EXERCISE BRIEF
Copy out every line of the entries below, requests included, and offset each coordinate in the answers by 97.

RECORDS PROVIDED
----------
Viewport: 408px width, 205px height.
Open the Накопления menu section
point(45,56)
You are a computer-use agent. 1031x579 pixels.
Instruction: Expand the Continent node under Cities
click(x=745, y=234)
----------
SOLUTION BELOW
Viewport: 408px width, 205px height.
Open the Накопления menu section
point(142,153)
You are a computer-use agent. 1031x579 pixels.
Instruction: Expand the Continent node under Cities
click(x=842, y=331)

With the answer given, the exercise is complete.